▶ [PROVIDED RECORDS]
┌──
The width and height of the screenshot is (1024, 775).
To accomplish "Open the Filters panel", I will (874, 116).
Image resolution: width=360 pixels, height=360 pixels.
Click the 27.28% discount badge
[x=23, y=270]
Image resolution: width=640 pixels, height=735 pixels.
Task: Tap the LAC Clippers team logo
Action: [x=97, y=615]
└──
┌──
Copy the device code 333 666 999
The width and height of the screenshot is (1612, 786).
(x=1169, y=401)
└──
▶ [EXERCISE GOAL]
Here the output must be the lines above from the line with "The width and height of the screenshot is (1024, 775)." to the line with "Image resolution: width=360", both included, duplicated word for word and nothing else.

▶ [ANSWER]
The width and height of the screenshot is (1024, 775).
To accomplish "Open the Filters panel", I will (874, 116).
Image resolution: width=360 pixels, height=360 pixels.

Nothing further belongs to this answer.